[Exercise inputs]:
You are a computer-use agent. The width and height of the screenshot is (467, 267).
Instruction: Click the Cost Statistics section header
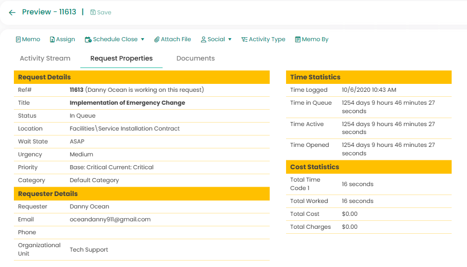pyautogui.click(x=314, y=167)
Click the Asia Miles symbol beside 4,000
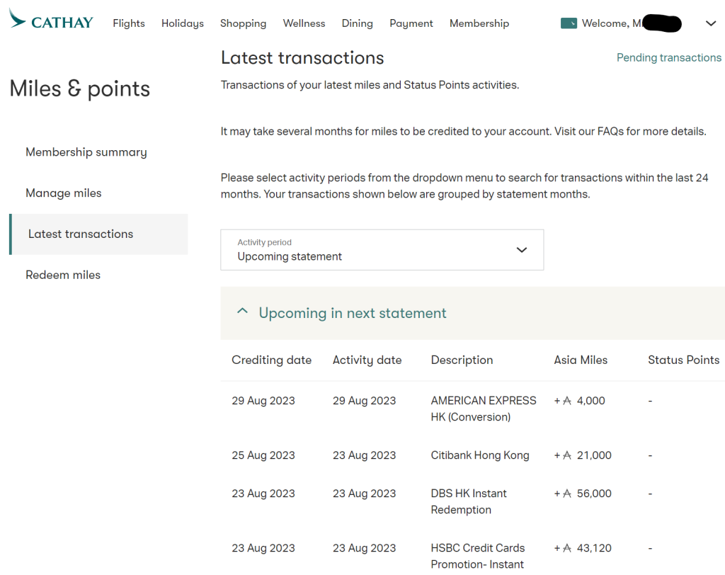The width and height of the screenshot is (725, 575). pyautogui.click(x=567, y=401)
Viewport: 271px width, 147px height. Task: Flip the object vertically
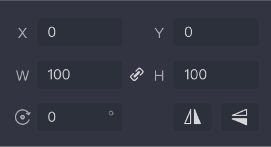240,117
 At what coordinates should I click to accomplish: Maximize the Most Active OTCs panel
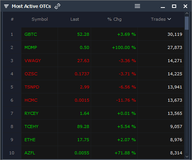(174, 6)
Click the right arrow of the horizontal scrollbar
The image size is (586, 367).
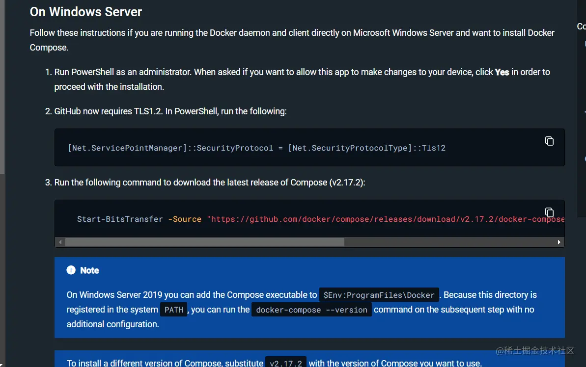click(x=559, y=242)
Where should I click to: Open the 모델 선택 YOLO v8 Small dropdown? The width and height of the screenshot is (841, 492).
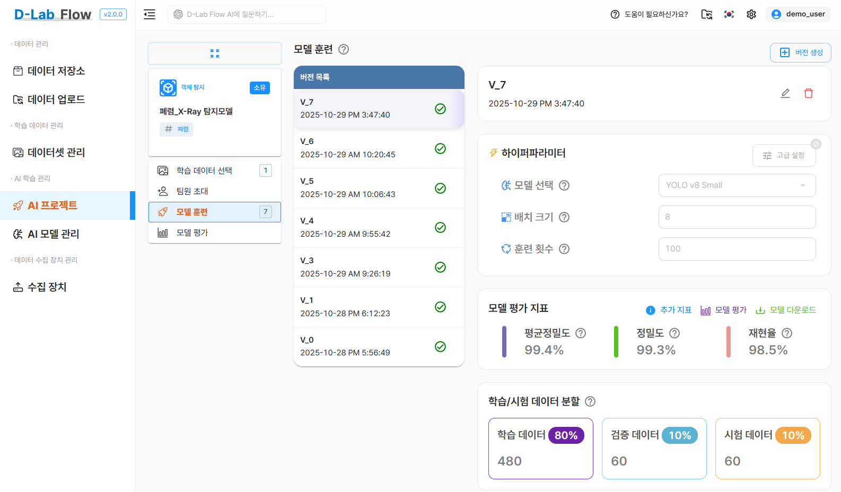(x=737, y=185)
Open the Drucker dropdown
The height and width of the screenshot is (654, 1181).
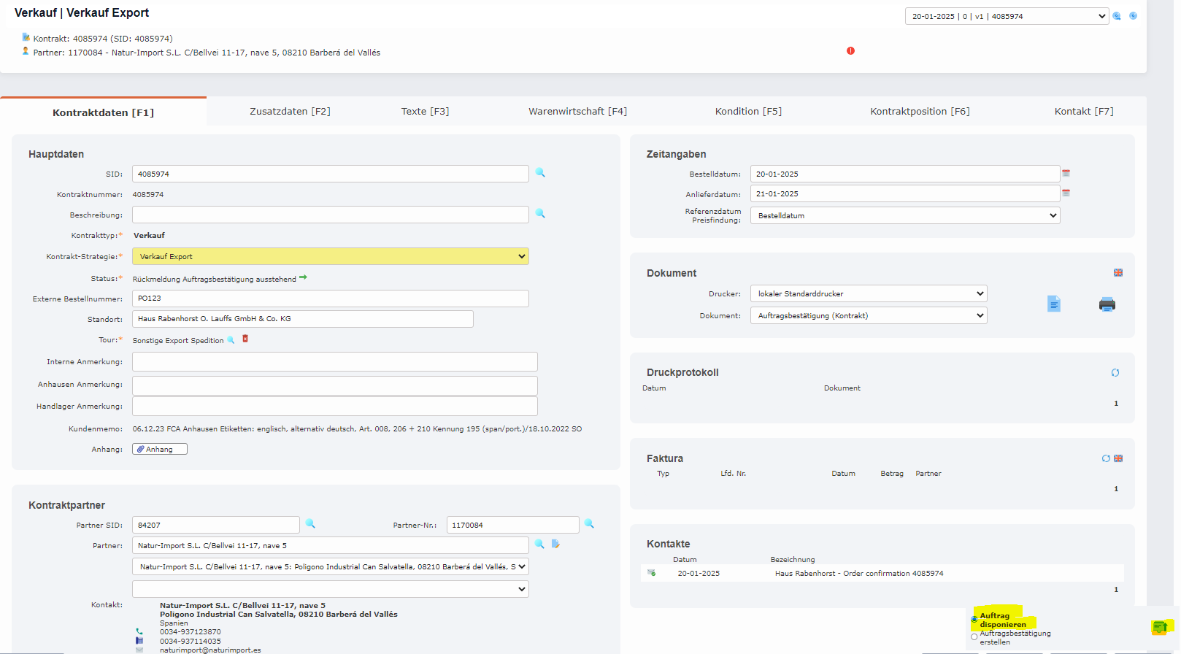click(868, 293)
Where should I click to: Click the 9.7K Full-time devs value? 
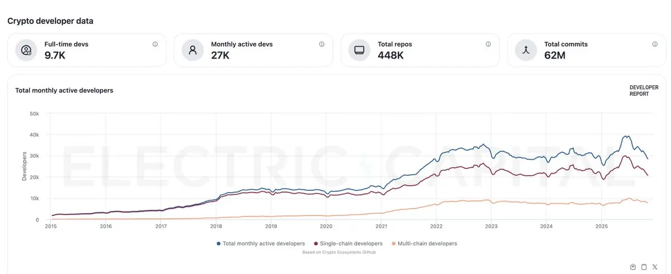55,55
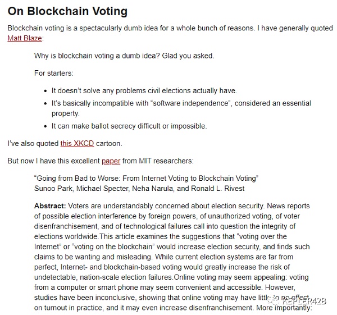Click the phrase 'More importantly:' at the abstract's end
Viewport: 337px width, 315px height.
tap(284, 308)
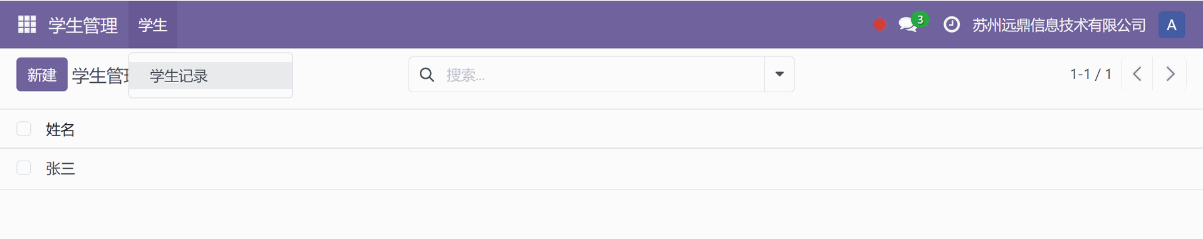Open the 张三 student record
Image resolution: width=1203 pixels, height=239 pixels.
60,168
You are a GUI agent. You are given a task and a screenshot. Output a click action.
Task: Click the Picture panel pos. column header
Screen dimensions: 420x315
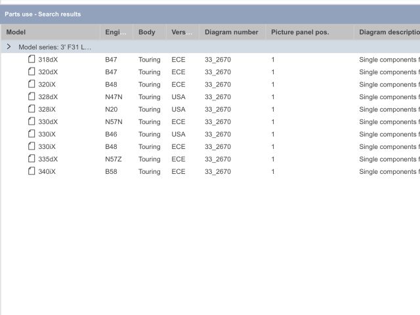point(300,32)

[About this exercise]: How many of the lines in these entries hold "agent"? Report only the count.

[Response area]: 2